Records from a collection
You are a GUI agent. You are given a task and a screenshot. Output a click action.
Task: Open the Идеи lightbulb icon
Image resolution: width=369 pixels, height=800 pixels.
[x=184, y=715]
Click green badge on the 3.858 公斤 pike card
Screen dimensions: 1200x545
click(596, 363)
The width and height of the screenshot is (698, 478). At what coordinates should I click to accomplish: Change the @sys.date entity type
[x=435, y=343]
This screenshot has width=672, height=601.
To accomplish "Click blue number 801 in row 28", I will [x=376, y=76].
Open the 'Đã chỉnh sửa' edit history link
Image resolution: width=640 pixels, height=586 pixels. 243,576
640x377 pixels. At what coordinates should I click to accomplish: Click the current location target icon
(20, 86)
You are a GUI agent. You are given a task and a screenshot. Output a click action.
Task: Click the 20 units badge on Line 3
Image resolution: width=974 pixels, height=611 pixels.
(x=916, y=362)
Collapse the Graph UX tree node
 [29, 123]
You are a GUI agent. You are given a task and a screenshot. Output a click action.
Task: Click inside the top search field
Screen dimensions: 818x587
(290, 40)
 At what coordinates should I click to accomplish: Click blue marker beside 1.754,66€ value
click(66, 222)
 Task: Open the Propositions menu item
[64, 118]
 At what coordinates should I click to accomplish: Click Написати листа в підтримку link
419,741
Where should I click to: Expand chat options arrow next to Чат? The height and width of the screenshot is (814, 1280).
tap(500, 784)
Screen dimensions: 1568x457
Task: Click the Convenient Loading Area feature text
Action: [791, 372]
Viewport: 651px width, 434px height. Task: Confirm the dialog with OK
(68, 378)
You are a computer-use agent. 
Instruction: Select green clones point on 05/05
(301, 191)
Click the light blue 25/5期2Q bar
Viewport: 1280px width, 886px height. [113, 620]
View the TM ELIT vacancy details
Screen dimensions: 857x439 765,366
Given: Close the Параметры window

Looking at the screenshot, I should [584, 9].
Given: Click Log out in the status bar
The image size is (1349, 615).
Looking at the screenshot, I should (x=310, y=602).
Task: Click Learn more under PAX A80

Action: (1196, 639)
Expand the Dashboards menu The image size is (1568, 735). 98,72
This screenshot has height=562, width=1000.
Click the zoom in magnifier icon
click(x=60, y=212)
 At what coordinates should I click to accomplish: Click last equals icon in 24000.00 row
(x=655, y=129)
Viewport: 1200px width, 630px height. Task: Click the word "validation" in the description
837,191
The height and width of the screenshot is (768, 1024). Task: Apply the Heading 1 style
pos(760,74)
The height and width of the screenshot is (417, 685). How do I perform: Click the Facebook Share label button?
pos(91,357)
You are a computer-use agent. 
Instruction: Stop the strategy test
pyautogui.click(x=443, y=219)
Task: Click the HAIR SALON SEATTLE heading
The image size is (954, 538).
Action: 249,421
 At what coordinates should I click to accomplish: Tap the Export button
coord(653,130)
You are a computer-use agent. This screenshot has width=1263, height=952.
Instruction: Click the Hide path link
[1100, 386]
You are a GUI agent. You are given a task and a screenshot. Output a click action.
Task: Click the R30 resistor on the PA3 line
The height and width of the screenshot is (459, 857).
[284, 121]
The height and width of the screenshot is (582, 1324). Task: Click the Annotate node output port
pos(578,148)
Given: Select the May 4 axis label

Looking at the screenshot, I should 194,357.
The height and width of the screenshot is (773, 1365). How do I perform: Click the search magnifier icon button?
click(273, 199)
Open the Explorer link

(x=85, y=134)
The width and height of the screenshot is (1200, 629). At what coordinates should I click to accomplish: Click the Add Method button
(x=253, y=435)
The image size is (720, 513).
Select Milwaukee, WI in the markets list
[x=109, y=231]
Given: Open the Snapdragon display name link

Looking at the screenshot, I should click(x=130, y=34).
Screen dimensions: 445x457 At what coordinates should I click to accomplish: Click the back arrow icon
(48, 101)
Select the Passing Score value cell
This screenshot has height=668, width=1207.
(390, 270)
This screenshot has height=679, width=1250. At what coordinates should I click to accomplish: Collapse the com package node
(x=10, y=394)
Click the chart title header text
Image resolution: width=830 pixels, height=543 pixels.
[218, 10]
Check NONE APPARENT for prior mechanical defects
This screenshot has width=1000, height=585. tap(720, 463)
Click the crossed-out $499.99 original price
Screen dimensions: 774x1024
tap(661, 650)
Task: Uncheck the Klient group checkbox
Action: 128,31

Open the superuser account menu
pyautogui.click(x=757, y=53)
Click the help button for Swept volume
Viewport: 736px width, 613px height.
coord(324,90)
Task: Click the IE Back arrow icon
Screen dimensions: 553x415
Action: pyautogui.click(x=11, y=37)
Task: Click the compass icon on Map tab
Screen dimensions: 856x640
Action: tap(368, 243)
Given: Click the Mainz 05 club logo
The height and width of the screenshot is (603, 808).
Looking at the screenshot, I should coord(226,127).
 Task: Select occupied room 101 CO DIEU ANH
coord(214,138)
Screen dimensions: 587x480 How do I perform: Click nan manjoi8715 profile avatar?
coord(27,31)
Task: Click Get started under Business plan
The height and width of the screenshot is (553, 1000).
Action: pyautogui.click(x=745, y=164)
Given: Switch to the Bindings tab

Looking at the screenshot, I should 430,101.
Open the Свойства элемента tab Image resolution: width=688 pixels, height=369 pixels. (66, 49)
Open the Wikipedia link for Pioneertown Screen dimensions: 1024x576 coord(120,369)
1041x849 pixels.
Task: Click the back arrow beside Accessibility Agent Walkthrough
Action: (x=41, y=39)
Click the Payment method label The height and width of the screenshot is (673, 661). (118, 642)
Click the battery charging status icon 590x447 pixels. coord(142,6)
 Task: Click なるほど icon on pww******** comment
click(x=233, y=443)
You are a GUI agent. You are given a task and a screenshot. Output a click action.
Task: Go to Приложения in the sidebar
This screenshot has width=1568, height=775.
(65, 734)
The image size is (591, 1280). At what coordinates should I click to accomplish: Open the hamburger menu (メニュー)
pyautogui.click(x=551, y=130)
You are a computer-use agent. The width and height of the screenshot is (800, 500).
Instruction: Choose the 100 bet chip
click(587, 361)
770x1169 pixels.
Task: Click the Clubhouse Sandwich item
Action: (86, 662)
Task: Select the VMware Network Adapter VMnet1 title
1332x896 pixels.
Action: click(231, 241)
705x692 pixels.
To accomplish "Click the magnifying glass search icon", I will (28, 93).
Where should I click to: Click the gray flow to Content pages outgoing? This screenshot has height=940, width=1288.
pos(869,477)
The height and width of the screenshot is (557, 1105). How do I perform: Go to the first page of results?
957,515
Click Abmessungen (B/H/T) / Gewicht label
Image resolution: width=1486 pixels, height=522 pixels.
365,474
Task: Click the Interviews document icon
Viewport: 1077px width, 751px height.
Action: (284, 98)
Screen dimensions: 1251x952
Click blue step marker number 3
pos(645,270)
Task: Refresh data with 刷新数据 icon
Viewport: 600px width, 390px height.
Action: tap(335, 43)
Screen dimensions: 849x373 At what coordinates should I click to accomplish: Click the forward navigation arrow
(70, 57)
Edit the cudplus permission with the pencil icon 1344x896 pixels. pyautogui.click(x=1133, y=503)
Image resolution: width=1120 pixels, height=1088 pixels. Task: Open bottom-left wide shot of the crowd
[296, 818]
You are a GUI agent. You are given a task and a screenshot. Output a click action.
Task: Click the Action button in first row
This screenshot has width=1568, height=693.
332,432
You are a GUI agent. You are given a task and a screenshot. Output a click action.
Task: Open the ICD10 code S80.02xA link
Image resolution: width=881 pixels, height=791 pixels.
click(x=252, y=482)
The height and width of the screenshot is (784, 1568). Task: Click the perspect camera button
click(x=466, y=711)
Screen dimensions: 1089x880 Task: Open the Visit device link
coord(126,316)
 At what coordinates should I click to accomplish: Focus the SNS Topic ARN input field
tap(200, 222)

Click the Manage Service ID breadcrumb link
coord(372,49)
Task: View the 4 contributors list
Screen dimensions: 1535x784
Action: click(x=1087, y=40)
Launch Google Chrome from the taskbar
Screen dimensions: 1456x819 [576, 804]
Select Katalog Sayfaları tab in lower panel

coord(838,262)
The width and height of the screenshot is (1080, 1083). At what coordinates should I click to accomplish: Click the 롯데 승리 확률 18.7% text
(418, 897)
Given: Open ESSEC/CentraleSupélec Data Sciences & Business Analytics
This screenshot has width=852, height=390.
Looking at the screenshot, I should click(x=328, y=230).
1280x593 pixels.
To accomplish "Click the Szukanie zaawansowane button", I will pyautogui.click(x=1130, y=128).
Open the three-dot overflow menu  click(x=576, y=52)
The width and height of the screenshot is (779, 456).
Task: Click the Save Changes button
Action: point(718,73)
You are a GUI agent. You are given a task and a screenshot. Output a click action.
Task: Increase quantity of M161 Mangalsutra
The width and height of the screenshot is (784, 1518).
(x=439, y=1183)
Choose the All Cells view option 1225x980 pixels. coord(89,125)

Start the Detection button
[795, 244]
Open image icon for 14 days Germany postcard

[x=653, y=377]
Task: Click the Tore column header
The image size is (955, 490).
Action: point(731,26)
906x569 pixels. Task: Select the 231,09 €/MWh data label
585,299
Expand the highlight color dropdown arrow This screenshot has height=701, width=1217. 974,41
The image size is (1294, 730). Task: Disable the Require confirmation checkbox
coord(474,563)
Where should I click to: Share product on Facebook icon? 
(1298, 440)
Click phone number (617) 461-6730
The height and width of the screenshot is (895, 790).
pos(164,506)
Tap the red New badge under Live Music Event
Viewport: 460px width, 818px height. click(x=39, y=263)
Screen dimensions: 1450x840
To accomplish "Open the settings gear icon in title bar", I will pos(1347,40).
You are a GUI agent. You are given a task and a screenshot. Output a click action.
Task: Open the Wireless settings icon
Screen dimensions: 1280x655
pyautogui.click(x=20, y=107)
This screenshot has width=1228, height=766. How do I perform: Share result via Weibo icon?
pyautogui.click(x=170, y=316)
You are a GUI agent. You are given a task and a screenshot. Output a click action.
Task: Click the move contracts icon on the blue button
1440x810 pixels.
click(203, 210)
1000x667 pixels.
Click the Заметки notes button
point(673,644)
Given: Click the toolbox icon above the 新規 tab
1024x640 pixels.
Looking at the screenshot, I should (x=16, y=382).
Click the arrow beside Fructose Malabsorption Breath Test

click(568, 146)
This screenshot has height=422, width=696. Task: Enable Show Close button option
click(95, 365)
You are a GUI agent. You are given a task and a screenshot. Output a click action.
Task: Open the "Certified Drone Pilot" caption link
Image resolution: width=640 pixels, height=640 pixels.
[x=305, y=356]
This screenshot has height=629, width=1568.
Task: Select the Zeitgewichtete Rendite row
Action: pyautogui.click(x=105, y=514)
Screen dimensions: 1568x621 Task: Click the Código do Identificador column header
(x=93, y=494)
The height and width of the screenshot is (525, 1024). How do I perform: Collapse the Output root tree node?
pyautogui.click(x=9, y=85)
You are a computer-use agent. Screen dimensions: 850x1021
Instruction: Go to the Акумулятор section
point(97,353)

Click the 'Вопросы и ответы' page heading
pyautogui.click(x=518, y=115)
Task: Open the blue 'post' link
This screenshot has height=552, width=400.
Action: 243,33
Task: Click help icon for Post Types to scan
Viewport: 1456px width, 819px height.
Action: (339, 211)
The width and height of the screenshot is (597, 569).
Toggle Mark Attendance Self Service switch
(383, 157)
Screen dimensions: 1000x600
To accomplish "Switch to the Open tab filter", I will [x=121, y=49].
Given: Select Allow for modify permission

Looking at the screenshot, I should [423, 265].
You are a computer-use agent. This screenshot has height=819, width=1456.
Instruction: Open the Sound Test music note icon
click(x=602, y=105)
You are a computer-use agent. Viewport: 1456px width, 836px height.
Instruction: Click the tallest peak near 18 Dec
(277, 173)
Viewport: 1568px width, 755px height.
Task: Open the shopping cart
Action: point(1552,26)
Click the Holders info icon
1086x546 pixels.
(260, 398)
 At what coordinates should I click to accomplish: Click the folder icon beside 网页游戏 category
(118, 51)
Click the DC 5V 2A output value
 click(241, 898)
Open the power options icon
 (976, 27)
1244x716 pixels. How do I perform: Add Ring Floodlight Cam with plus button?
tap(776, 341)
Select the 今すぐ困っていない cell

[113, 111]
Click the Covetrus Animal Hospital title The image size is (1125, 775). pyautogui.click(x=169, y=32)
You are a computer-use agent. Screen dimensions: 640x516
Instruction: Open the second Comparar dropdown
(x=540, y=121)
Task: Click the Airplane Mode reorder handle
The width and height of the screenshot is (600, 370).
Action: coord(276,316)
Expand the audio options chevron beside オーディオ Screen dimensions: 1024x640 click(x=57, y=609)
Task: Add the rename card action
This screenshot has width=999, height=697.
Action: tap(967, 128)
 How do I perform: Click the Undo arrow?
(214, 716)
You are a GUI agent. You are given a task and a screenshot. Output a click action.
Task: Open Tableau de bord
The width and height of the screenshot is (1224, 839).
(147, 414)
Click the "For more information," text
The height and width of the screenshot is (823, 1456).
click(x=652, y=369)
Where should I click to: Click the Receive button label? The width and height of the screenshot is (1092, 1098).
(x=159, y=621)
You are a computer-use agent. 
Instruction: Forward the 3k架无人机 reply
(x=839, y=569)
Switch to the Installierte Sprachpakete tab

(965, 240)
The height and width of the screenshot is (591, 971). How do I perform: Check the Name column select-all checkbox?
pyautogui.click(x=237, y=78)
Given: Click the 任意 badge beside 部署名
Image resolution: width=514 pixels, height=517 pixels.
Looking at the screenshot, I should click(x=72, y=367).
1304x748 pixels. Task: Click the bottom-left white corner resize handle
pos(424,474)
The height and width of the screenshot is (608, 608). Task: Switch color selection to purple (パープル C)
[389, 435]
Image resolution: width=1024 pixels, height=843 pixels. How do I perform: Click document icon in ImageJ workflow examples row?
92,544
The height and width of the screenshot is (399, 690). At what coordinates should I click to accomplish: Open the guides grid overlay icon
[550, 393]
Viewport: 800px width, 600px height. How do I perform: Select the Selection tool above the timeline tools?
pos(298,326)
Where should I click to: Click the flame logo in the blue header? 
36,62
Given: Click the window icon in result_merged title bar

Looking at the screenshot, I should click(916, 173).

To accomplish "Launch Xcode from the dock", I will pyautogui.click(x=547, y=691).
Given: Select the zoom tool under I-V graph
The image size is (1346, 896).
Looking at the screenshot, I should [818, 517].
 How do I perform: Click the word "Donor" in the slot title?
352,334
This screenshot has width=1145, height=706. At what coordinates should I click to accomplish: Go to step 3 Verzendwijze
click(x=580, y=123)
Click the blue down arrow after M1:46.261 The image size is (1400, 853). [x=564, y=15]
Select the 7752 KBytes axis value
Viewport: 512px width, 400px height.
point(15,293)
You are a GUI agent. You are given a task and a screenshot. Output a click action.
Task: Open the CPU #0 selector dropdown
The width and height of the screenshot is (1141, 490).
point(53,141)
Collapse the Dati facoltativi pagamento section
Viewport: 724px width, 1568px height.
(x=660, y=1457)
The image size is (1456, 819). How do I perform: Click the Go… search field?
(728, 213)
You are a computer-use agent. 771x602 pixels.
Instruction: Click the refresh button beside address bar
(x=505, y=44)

> Task instructions
Show every line above in which the word "Business" appears.

> Expected answer
Task: Click Get started under Business plan
Given: Open ESSEC/CentraleSupélec Data Sciences & Business Analytics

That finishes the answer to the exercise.